Things to do
[1] In the text on loading a kayak, give again the part that opens with the words containing "Naturally there are" and closes with "tested out before.", swapping "tent" for "tarp".
[2] Pick up the text on loading a kayak after its last sentence and continue it.

Extract
Naturally there are more parts in our outfit that ought to be chosen with greatest care.

  • Are we face to face to a long tour and forced to put some stuff on deck we have most certainly chosen a too small kayak. The centre of gravity will be moved upward and our own influence by upper part of body ought to be enough. By the time the lot of food decreases and we might not need any stuff on deck. The question is if bad luck or that fatal mistake will wait until then. Despite considering this we might be forced against our wish and knowledge to use the rear deck. It may not be heavy things. A tent or sleeping bag loosely packed in a watertight bag actually could act as a pontoon and stop the kayak to turn upside down. It will rather stay in 90-degree angle. That is if the bag is properly strapped to the kayak and it all must be tested out before.
  • Our own fresh water supply stored low in the kayak lower the centre of gravidity and probably most of all in our outfit. That's why it is an advantage to refill as often as possible. A large bottle for the daily used stored on deck will counteract. Stored in the cockpit is best reachable by a tube. In this matter a drinking bag on the back is worse.
  • A leaning kayak is tiresome to paddle, as we know. A good behaviour is to check this out before we enter the kayak. Lifting the kayak in the lower side will move our stuff as little as needed despite we have loaded everything that it should not move sideway. We might have to open and check our belongings new position and secure it again.
  • A sprayskirt we have chosen and like but have a lope hanging down can be altered into either one more standing up or replaced with a diagonally strap. If we choose the latter alternative we must measure the length of the strap with the cover mounted. It should be firm but not tight. Ready straps are mostly made in two parts with a locker for adjustments. If the locker opens unintentionally it must be secured.

Extracted records

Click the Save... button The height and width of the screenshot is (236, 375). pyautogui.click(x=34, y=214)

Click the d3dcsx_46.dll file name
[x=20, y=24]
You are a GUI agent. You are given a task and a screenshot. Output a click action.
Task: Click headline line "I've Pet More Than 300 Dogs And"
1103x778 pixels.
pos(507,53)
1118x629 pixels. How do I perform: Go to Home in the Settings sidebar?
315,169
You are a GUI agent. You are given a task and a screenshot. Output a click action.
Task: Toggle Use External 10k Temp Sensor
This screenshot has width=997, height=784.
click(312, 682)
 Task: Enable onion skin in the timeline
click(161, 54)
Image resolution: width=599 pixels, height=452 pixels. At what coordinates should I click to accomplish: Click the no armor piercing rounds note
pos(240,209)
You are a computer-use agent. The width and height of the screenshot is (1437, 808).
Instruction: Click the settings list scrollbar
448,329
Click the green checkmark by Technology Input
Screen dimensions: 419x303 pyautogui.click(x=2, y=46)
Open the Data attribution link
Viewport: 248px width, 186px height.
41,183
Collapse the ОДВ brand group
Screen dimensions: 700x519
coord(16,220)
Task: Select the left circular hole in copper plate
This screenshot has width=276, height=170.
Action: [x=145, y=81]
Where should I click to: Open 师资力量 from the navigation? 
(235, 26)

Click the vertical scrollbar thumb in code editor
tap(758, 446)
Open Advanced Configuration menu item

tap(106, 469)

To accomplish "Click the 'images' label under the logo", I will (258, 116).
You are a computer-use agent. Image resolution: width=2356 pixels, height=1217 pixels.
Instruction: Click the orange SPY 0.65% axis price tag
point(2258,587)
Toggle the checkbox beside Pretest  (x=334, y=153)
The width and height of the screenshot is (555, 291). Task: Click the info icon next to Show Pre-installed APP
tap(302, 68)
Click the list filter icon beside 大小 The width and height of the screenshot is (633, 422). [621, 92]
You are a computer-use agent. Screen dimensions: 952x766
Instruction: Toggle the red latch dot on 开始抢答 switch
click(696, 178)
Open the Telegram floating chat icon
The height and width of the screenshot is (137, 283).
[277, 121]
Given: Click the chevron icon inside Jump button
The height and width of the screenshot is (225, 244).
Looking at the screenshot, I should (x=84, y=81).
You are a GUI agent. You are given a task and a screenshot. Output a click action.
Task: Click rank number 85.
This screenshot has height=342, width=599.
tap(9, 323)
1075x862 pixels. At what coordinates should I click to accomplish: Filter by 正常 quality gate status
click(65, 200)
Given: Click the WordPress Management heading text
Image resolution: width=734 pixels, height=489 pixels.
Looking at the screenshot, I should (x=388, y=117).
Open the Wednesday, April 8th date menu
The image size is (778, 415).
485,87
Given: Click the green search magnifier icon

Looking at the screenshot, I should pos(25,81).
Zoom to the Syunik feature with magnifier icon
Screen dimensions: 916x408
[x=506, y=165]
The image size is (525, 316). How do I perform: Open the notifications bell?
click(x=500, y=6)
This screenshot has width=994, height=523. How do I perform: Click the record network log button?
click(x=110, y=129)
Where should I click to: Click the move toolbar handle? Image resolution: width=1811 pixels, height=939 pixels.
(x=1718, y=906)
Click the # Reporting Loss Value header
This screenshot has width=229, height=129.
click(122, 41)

Answers below
[1]
Naturally there are more parts in our outfit that ought to be chosen with greatest care.

  • Are we face to face to a long tour and forced to put some stuff on deck we have most certainly chosen a too small kayak. The centre of gravity will be moved upward and our own influence by upper part of body ought to be enough. By the time the lot of food decreases and we might not need any stuff on deck. The question is if bad luck or that fatal mistake will wait until then. Despite considering this we might be forced against our wish and knowledge to use the rear deck. It may not be heavy things. A tarp or sleeping bag loosely packed in a watertight bag actually could act as a pontoon and stop the kayak to turn upside down. It will rather stay in 90-degree angle. That is if the bag is properly strapped to the kayak and it all must be tested out before.

[2]
  • A towing line or a long line is very useful to different things and is part of the normal safety equipment together with pump and spare paddle. These are things that should be reachable from the cockpit. The line could be used as drying line for clothes or as painter at unknown tide.
  • A bright torch could attract extra attention even during daytime. A distress-signal rocket has better function if an accident happens, but should never be used elsewhere than in just an emergency situation.
  • Regardless what equipment we have chosen we must know and be able to handle all parts of it so we don't get surprised or stopped. A spray skirt with braces for example could just by being fixed to our body help us to free the cover from the cockpit just by pressing us out of it, but should unconditionally be tried out. A spray skirt with a loop demand that we all time mount it with the loop on the outside. Dare we count on doing right all time? Practised manipulations change in respect of changing our outfit to maintain our safety.

As understood it is all the time our skill and knowledge about our outfit that is conclusive. We all hope to avoid using it, but must all the time be prepared. Let us never be off our guard.

Jim Danielsson tells us following in our page "About HBB":

  • Several paddlers have aborted their attempts when overwhelmed by harder weather condition than expected and to avoid falling outside their own abilities. Their wise decisions have been well grounded. Some have started out alone only to learn that they cannot cope with solitude over such a long spell of time.

further more:

  • Regardless of which mode of transport is chosen, every paddler should of course take pride in staying within their own safety zones. Any paddler who completes the tour will get to know own real qualities and will for ever be rewarded by a unique experience, an experience earned by using own muscle-power while travelling as an humble guest in the vast kingdom of sea and nature.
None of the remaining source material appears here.